▶ **Extrait cité**:
• • • • •

La longévité des ministères est bornée. Il fallut bien que Robert Walpole prît sa retraite ; alors le roi fut forcé d’employer Chesterfield, mais il se hâta d’exiler encore un homme qui lui était odieux de toute manière. George II avait sur le cœur l’affaire du testament, celle du mariage, celle de l'excise, les plaisanteries du World, sans compter les discours parlementaires semés de facéties contre sa personne. Chesterfield retourna donc en Hollande sans avoir entendu de la boucle royale d’autres paroles que celles-ci : « Monsieur, vous avez reçu vos instructions. » De Hollande il passa en Irlande à titre de vice-roi, ce qui était encore une disgrace ; l’un des plus piquans escamotages de cette vie d’artifice fut de toujours être en disgrace et de toujours sembler triomphant.

• • • • •

▶ **Données extraites**:
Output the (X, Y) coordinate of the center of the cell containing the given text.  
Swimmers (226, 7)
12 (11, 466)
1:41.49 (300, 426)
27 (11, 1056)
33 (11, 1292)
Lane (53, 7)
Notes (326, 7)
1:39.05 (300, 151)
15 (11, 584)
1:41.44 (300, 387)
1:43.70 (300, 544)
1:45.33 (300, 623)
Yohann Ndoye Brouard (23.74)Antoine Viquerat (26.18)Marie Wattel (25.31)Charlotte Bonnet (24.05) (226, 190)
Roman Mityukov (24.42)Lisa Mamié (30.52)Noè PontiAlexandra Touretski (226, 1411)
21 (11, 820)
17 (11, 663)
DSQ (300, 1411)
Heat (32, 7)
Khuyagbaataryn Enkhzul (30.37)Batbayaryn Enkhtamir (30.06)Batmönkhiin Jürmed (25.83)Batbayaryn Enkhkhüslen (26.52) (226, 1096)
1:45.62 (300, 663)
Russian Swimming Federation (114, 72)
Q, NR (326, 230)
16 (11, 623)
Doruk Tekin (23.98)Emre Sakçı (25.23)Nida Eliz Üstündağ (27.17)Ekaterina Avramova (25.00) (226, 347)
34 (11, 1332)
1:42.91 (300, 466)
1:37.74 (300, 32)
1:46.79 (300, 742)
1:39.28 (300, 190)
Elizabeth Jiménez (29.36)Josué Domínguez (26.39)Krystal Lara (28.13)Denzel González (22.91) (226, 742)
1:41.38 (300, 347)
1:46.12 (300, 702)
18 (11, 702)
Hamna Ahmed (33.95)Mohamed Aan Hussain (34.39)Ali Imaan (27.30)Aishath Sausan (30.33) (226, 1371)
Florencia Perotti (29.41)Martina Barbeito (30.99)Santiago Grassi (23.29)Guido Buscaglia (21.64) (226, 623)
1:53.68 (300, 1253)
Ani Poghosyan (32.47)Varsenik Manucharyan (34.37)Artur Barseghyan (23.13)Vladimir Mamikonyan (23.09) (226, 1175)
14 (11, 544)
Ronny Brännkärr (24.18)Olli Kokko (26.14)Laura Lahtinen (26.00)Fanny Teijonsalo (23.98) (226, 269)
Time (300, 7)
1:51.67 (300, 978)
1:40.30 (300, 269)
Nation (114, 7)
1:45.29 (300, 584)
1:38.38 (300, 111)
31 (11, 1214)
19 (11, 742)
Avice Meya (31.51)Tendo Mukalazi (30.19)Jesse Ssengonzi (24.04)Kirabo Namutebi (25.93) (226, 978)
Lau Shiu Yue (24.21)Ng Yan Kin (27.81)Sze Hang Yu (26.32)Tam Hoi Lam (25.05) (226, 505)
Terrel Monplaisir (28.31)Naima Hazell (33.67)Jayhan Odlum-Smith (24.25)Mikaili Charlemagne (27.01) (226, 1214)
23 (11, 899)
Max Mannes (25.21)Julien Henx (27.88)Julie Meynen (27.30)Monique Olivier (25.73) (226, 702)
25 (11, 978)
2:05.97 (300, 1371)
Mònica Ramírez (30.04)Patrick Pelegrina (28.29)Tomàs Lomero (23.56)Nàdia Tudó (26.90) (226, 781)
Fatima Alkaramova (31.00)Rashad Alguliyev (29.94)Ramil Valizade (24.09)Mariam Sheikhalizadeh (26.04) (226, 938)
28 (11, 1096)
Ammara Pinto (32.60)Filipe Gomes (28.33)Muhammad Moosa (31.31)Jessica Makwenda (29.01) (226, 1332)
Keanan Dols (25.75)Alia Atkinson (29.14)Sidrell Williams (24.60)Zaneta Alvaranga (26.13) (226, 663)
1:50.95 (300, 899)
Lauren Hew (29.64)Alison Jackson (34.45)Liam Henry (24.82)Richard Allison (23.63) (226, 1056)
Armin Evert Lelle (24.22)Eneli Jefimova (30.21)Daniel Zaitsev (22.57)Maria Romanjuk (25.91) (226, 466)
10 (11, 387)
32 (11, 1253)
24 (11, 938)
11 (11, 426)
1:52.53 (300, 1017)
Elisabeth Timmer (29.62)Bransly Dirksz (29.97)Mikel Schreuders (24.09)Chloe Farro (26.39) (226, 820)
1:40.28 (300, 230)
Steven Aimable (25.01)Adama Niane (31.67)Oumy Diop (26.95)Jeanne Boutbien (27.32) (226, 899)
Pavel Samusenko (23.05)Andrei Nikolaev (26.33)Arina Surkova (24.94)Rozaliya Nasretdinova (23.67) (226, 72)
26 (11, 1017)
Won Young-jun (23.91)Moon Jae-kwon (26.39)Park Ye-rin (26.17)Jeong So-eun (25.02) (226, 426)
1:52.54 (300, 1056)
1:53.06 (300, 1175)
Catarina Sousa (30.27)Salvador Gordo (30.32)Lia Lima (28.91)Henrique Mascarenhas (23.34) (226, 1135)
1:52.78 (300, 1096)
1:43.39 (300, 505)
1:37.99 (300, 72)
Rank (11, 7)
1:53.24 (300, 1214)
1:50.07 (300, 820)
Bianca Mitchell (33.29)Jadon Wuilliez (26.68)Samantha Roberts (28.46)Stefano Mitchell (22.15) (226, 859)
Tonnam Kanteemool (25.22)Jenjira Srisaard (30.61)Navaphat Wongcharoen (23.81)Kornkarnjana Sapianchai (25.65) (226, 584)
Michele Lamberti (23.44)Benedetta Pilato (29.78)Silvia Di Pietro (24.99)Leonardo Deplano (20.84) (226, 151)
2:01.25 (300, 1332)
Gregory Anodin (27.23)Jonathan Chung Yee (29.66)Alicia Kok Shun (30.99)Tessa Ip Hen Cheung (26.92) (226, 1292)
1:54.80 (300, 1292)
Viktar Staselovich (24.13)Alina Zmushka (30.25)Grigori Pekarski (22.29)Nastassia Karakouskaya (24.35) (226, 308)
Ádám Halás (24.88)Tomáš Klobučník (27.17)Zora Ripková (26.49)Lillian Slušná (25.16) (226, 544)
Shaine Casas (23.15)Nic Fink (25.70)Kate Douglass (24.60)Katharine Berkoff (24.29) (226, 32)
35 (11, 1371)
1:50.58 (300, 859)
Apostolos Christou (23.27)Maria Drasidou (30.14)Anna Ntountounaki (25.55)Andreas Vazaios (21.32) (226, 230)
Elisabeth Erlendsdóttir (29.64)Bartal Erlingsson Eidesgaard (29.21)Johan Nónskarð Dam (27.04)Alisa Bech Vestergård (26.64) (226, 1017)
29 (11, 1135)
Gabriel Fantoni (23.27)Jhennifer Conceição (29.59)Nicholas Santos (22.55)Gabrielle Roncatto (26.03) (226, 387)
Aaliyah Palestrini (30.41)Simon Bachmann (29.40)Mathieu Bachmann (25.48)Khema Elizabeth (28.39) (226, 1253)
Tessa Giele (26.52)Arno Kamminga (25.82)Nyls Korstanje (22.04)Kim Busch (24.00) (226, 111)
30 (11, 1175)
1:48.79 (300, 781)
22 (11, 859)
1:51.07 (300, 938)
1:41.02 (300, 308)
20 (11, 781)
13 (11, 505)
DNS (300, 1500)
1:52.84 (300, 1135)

• • • • •

▶ **Consigne 1**: Dans l'extrait sur Chesterfield, reprenez le passage qui s'ouvre sur les mots contenant « La longévité des » et s'achève sur « toujours sembler triomphant. », en substituant « gouverneur » à « vice-roi ».
▶ **Consigne 2**: Relevez tous les noms de personnes mentionnés dans l'extrait sur Chesterfield.
▶ **Consigne 3**:
Les affirmations suivantes sont-elles conformes à l'extrait sur Chesterfield ? Répondez par oui ou par non, en citant les mots décisifs de l'extrait.
(a) Chesterfield devint vice-roi d'Irlande.
(b) Le roi adressa à Chesterfield un long discours.
(c) Robert Walpole demeura indéfiniment au pouvoir.
Appuyez-vous uniquement sur l'extrait.

▶ **Réponse rédigée 1**:
La longévité des ministères est bornée. Il fallut bien que Robert Walpole prît sa retraite ; alors le roi fut forcé d’employer Chesterfield, mais il se hâta d’exiler encore un homme qui lui était odieux de toute manière. George II avait sur le cœur l’affaire du testament, celle du mariage, celle de l'excise, les plaisanteries du World, sans compter les discours parlementaires semés de facéties contre sa personne. Chesterfield retourna donc en Hollande sans avoir entendu de la boucle royale d’autres paroles que celles-ci : « Monsieur, vous avez reçu vos instructions. » De Hollande il passa en Irlande à titre de gouverneur, ce qui était encore une disgrace ; l’un des plus piquans escamotages de cette vie d’artifice fut de toujours être en disgrace et de toujours sembler triomphant.

▶ **Réponse rédigée 2**: Robert Walpole, Chesterfield, George II

▶ **Réponse rédigée 3**:
(a) Oui : « De Hollande il passa en Irlande à titre de vice-roi ».
(b) Non : « sans avoir entendu de la boucle royale d’autres paroles que celles-ci : « Monsieur, vous avez reçu vos instructions. » ».
(c) Non : « Il fallut bien que Robert Walpole prît sa retraite ».